DOCUMENT EXTRACT: Begin

Recognizing Speech with SRGS Grammars

,

In this section you look at creating an SRGS grammar file to augment the Voice Paint sample app from the previous section. By using an SRGS grammar, the user is able to add a shape to the canvas in a single step. You see how SRGS grammars give greater flexibility for composing phrases and for adding semantics to your grammars.

The sample for this section is located in the Speech/VoicePaint/Srgs directory of the WPUnleashed.Examples project in the downloadable sample code.

SRGS grammars have the following features:

Image They allow combining of multiple phrase lists into a single grammar.

Image They allow linking to other grammars.

Image Weights can be assigned to words and phrases to increase or decrease the likelihood that a particular phrase will be detected.

Image Optional words or phrases can be defined.

Image Rules can be defined that help to filter out unanticipated speech.

Image Semantic information can be embedded in a grammar to identify what was said without reparsing the recognized speech.

Image Pronunciation can be specified either inline in a grammar or via a link to a lexicon.

When creating an SRGS grammar, the format must conform to that of the Speech Recognition Grammar Specification (SRGS) Version 1.0, located at http://bit.ly/SfqiXH.

SRGS grammars may either be defined in an XML document or provided as a string, and then loaded into a speech recognizer.

You now look at incorporating similar phrase list grammars from the previous section into a single SRGS grammar. See Listing 23.5.

The structure of the SRGS XML document has a root grammar element and a set of rule elements that allow you to combine sets of phrases within the grammar.

The grammar element contains the following four attributes:

Image version—A required identifier that specifies the version of the SRGS specification.

DOCUMENT EXTRACT: End
COLLECTED MATERIAL: Begin

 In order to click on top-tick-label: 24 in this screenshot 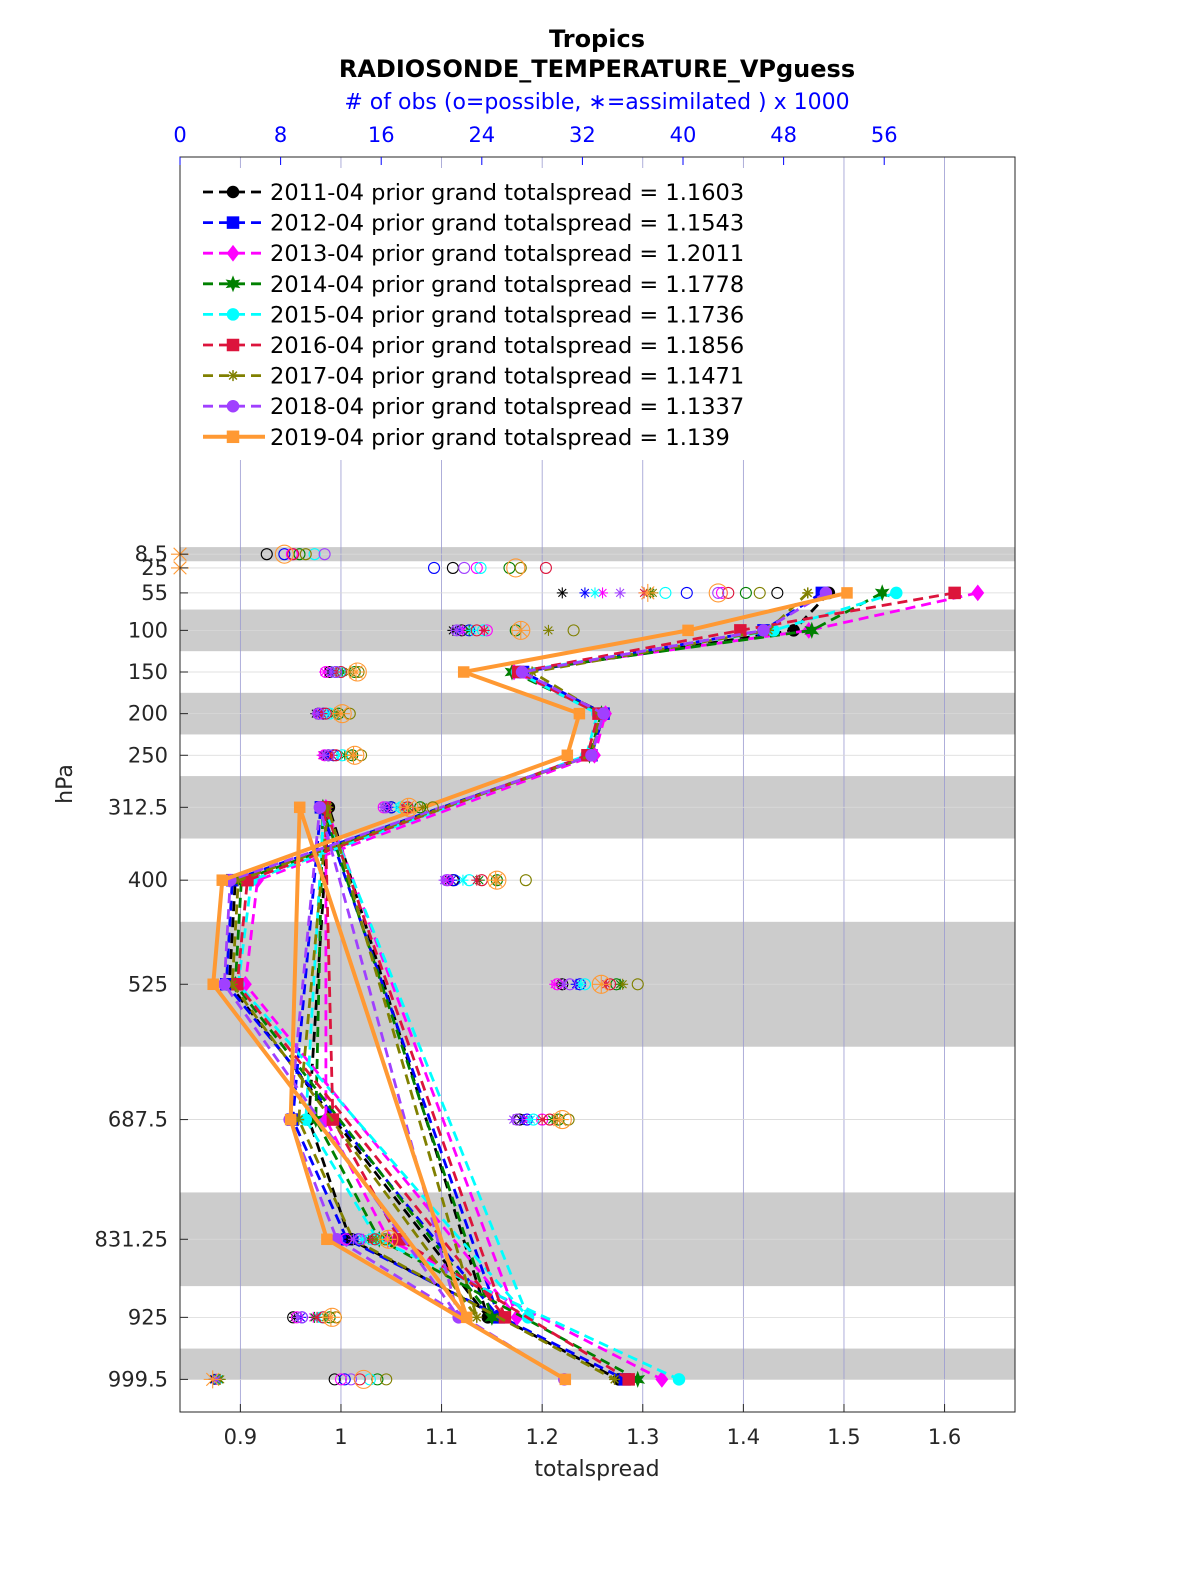, I will do `click(482, 135)`.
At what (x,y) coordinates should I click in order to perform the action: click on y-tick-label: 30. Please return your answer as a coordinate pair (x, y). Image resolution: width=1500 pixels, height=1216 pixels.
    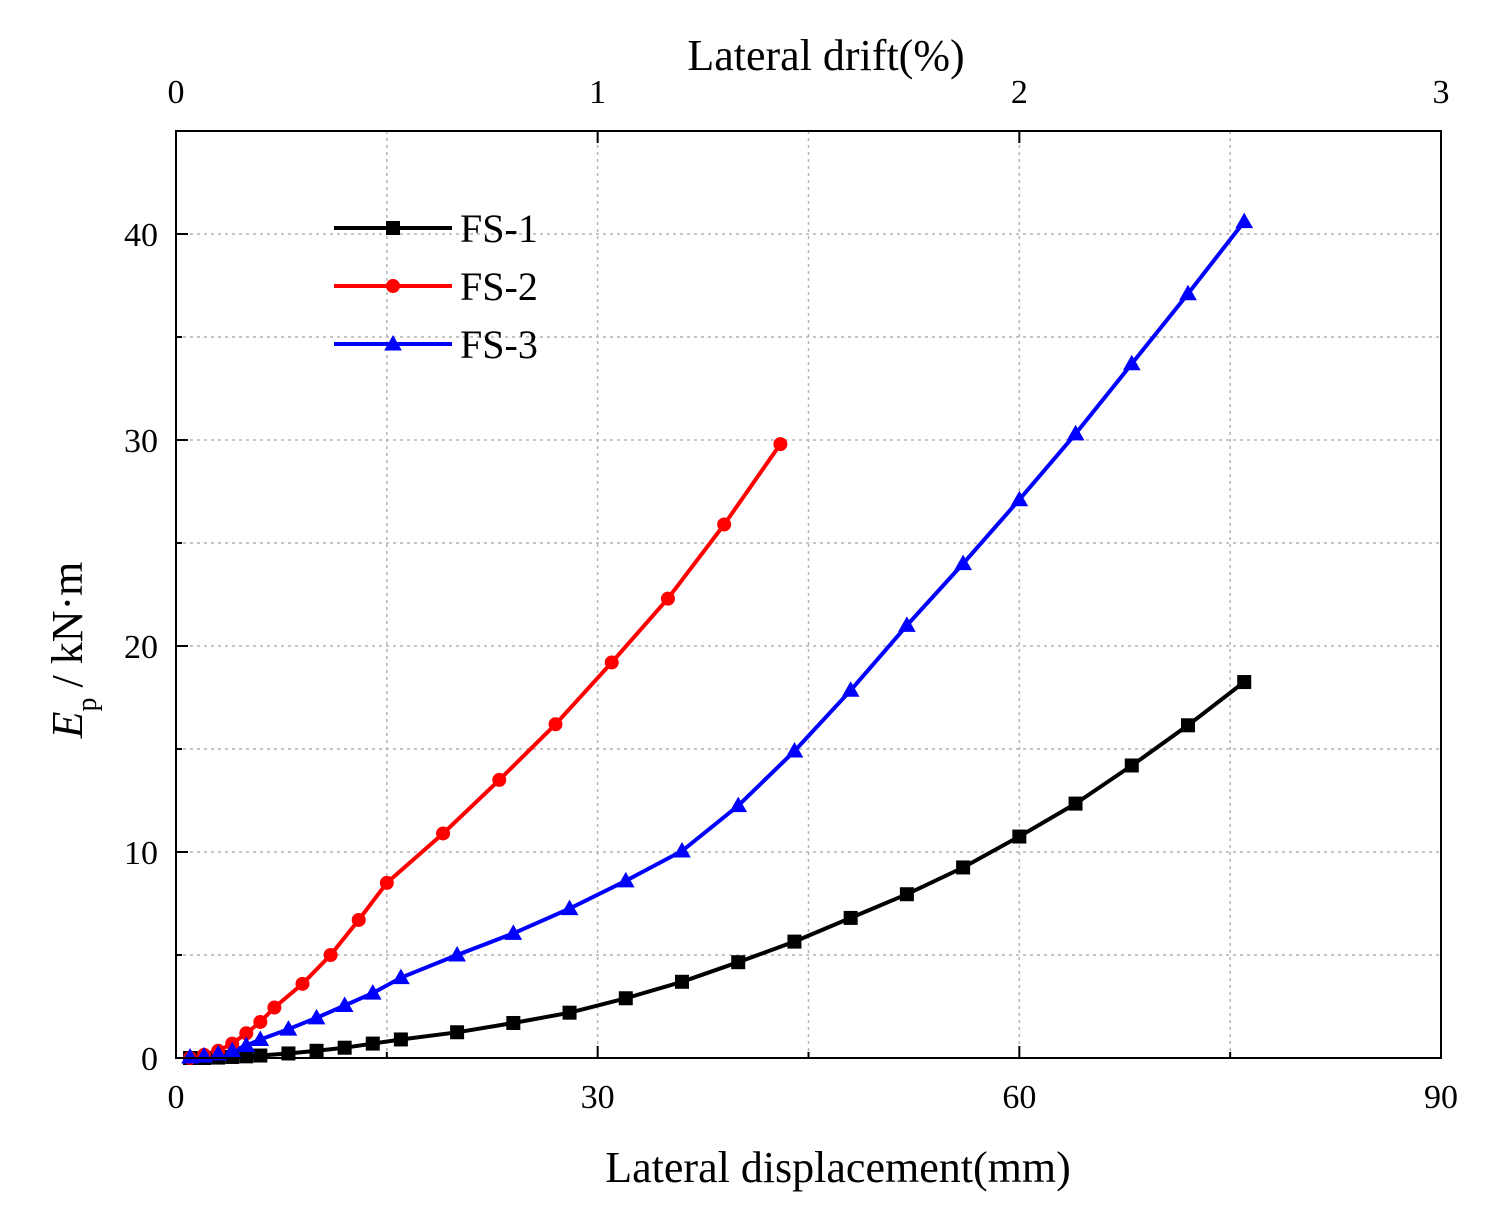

COLLECTED MATERIAL: End

*PROBLEMS AND TASKS*
1. Rewrite the passage of the text on SRGS grammars that opens with "Image Weights can" and closes with "the recognized speech.", changing "unanticipated speech" to "unexpected speech".
2. Please write what comes next in the text on SRGS grammars, picking up after its last sentence.

*OUTPUTS FOR THE TASKS*
1.
Image Weights can be assigned to words and phrases to increase or decrease the likelihood that a particular phrase will be detected.

Image Optional words or phrases can be defined.

Image Rules can be defined that help to filter out unexpected speech.

Image Semantic information can be embedded in a grammar to identify what was said without reparsing the recognized speech.

2.
Image xml:lang—A required attribute that specifies the language for the content of the grammar.

Image root—An optional attribute that specifies the name of the rule that is active when the grammar is loaded by the speech recognition engine. Rules that are not the root rule or that are not referenced by the root rule cannot be used for recognition. For this reason, the root rule often contains references to other rules that must be active when the grammar loads.

Image xmlns—A required attribute that specifies the XML namespace.

Rule elements contain text or XML elements that define what users can say and the order in which speech fragments can be said. Every grammar must have at least one rule element.

The rule element may contain item elements and/or ruleref elements. Item elements specify words that a user might say, whereas ruleref elements reference other rules within the document or in another grammar.

Item elements may also contain ruleref elements and tag elements. Tag elements are used to embed semantic information in the grammar. We explore tag elements later in the chapter.

One-of elements define a set of alternative phrases that can possibly be matched to a phrase spoken by the user. Each alternative speech fragment must be enclosed within an item element.

In Listing 23.5, you see that the ruleref with the uri value of #Action indicates that when the speech recognizer encounters the element, it shall expect the user to either say “add” or “remove.”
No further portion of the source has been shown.